Imelda ROMO DE SALAS; Edgar Jesus Salas-Romo; Nallely Gisela Salas-Romo, Petitioners, v. Alberto GONZALES, Attorney General, Respondent.
    No. 02-71006.
    United States Court of Appeals, Ninth Circuit.
    
      Submitted April 4, 2005.
    
    Decided April 11, 2005.
    Gary Finn, Esq., Attorney at Law, Indio, CA, for Petitioners.
    Ronald E. LeFevre, Chief Counsel, Office of the District Counsel, San Francisco, CA, Linda S. Wendtland, Esq., U.S. Department of Justice, Civil Div./Office of Immigration Lit., Washington, DC, for Respondent.
    Before: KOZINSKI, HAWKINS and CLIFTON, Circuit Judges.
    
      
       Alberto Gonzales is substituted for his predecessor, John Ashcroft, as Attorney General of the United States, pursuant to Fed. R.App. P. 43(c)(2).
    
    
      
      The panel unanimously finds this case suitable for decision without oral argument. See Fed. R.App. P. 34(a)(2).
    
   MEMORANDUM

Imelda Romo de Salas, Edgar Jesus Salas-Romo and Nallely Gisela Salas-Romo, natives and citizens of Mexico, petition for review of the Board of Immigration Appeals’ (“BIA”) dismissal of their appeals from an immigration judge’s (“IJ”) denial of their applications for cancellation of removal. We dismiss the petition for review for lack of jurisdiction.
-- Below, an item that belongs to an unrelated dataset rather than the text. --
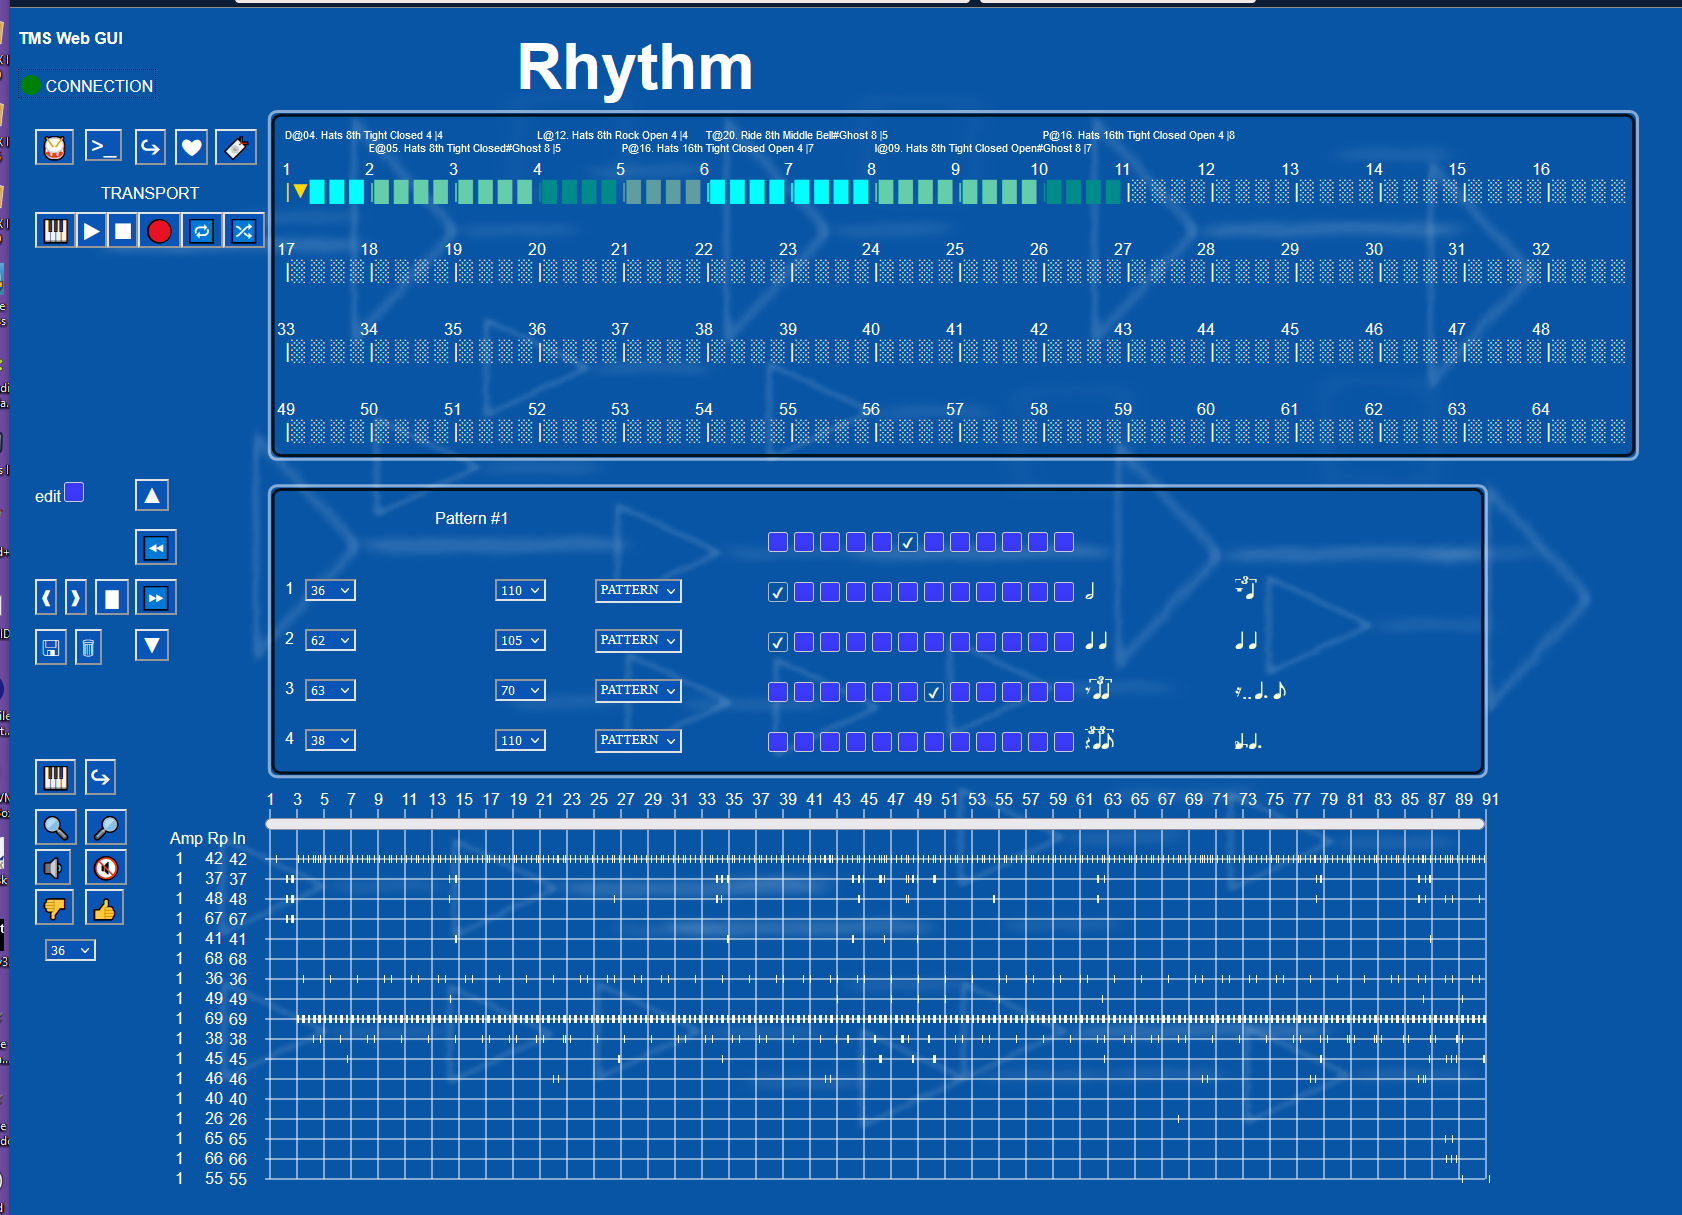The height and width of the screenshot is (1215, 1682).
Task: Give a thumbs up to the pattern
Action: tap(104, 907)

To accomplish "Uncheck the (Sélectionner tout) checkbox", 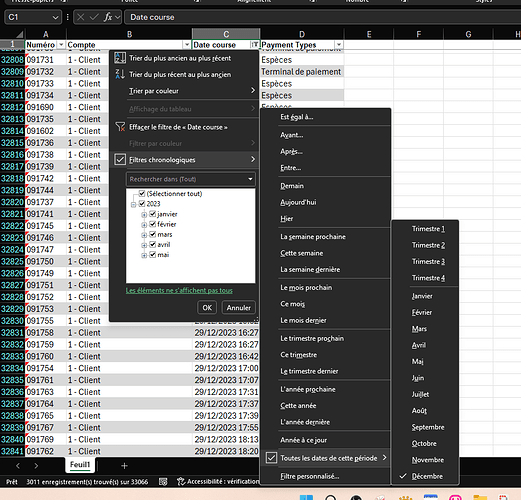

The IJ denied cancellation for failure to demonstrate hardship and the period and for failure to demonstrate continuous physical presence, and the BIA summarily affirmed. Petitioners contend they established ten years of continuous physical presence, they received ineffective assistance of council and their due process rights were violated when the BIA failed to remand their case to the IJ. We lack jurisdiction to consider any of these eontentions because the petitioners failed to raise them before the BIA and, thus, failed to exhaust their administrative remedies. See Zara v. Ashcroft, 383 F.3d 927, 931 (9th Cir.2004).

PETITION FOR REVIEW DISMISSED. 
      
       This disposition is not appropriate for publication and may not be cited to or by the courts of this circuit except as provided by Ninth Circuit Rule 36-3.